▶ [WORKING DATA]
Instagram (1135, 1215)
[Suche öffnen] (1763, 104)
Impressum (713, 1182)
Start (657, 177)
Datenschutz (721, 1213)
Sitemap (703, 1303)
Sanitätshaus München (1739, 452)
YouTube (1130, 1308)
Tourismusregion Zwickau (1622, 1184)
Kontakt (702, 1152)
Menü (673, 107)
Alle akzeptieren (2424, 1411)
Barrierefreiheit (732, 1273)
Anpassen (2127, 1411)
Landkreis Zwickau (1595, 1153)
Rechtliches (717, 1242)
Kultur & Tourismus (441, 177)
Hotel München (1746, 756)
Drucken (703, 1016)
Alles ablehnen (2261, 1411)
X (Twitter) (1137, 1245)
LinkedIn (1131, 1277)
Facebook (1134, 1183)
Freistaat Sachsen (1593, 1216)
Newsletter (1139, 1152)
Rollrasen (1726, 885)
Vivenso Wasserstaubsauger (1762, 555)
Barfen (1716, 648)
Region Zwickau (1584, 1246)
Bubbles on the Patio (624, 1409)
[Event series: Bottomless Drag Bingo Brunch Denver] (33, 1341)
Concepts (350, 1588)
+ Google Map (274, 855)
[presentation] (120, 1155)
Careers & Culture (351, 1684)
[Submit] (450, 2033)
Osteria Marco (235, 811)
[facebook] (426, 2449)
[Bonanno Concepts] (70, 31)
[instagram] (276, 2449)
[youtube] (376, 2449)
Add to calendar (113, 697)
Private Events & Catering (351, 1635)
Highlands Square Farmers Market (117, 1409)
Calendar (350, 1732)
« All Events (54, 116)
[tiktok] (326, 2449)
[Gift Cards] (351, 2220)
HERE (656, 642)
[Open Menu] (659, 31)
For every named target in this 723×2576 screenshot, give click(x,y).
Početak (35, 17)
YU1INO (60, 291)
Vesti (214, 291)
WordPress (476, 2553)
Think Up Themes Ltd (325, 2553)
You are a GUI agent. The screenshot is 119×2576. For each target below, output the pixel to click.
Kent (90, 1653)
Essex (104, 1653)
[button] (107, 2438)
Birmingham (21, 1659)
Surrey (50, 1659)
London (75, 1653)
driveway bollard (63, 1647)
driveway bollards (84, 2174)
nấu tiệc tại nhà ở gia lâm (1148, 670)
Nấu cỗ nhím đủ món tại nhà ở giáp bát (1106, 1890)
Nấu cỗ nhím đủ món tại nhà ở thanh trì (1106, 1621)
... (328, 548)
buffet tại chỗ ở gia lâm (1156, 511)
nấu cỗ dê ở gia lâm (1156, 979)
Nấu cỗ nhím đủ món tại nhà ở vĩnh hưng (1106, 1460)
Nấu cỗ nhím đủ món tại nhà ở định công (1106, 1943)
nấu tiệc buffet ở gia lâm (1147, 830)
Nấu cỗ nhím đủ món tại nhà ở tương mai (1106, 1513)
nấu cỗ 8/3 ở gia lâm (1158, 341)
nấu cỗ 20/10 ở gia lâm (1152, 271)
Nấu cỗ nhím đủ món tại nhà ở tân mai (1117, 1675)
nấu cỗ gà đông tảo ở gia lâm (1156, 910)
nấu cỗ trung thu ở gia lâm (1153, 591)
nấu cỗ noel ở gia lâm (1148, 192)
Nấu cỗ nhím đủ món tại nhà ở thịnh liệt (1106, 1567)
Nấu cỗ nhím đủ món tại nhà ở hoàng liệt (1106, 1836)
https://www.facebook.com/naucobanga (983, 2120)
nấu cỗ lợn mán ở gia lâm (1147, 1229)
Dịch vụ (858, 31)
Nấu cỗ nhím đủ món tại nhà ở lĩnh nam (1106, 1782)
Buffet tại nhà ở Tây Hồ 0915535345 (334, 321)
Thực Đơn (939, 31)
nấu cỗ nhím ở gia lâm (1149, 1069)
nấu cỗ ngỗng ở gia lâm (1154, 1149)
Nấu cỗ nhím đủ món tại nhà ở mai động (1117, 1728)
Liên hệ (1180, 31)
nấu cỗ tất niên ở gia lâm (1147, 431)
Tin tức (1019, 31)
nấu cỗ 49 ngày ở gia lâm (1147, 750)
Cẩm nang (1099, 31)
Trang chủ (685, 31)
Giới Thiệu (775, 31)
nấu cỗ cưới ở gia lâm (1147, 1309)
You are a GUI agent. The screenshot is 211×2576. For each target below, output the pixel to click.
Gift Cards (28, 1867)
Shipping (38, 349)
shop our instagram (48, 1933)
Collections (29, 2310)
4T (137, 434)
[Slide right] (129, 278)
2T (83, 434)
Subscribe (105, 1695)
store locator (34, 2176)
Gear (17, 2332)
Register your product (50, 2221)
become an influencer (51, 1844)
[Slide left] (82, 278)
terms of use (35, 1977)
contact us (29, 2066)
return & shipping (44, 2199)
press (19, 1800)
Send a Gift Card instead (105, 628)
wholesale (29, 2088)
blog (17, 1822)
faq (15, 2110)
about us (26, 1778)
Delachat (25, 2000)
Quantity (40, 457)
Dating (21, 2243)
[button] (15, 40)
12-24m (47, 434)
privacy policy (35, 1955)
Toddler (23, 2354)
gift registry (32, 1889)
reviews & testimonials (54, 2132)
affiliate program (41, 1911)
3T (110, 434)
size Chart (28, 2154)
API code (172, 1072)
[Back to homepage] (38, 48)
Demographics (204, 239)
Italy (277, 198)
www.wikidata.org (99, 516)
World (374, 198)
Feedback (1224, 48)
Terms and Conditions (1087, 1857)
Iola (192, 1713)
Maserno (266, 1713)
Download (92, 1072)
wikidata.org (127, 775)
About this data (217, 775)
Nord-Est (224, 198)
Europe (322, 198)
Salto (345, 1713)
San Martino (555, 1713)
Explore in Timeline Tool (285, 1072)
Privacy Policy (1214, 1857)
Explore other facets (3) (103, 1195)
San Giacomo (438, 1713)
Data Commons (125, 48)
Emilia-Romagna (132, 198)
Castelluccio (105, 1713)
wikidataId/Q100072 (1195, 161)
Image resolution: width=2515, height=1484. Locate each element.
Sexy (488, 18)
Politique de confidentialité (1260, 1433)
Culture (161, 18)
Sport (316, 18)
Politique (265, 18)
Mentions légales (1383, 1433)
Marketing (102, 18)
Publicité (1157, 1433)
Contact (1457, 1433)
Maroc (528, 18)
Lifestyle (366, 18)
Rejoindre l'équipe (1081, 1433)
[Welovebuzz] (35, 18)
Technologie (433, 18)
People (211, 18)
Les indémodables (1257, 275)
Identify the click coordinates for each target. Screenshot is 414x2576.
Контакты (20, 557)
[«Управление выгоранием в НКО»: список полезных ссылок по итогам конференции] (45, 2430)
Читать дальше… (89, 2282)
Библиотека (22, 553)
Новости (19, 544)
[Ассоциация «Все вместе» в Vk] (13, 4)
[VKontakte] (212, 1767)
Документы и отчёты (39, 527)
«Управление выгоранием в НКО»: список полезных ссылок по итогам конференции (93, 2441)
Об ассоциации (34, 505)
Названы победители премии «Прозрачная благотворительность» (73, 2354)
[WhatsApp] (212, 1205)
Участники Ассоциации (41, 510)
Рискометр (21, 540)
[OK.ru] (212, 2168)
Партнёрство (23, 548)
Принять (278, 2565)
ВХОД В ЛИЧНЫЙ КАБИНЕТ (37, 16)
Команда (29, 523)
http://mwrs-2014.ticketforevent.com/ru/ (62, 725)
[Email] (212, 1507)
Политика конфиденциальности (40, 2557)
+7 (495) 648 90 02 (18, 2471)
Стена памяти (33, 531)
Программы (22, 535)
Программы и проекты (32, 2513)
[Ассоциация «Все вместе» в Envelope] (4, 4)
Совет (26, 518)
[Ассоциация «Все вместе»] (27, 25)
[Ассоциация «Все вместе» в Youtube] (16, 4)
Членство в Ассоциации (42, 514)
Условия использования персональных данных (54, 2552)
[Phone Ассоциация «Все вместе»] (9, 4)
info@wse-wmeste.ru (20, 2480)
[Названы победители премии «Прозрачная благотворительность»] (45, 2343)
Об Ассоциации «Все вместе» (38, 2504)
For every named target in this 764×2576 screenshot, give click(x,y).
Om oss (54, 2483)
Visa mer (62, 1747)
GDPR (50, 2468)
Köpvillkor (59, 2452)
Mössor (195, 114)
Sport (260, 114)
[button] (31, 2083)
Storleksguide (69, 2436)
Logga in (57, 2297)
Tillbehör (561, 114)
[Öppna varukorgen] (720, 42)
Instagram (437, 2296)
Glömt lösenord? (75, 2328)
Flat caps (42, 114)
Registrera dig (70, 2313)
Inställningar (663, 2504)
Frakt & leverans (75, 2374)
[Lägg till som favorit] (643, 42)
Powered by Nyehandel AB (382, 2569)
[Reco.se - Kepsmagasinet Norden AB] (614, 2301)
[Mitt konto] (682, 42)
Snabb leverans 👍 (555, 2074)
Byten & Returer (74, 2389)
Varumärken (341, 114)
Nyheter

▶ [AIM OF THE TASK] Wherever a line in the records contains the word "Explore", copy that line.

▶ [RESPONSE BOX]
Explore in Timeline Tool (285, 1072)
Explore other facets (3) (103, 1195)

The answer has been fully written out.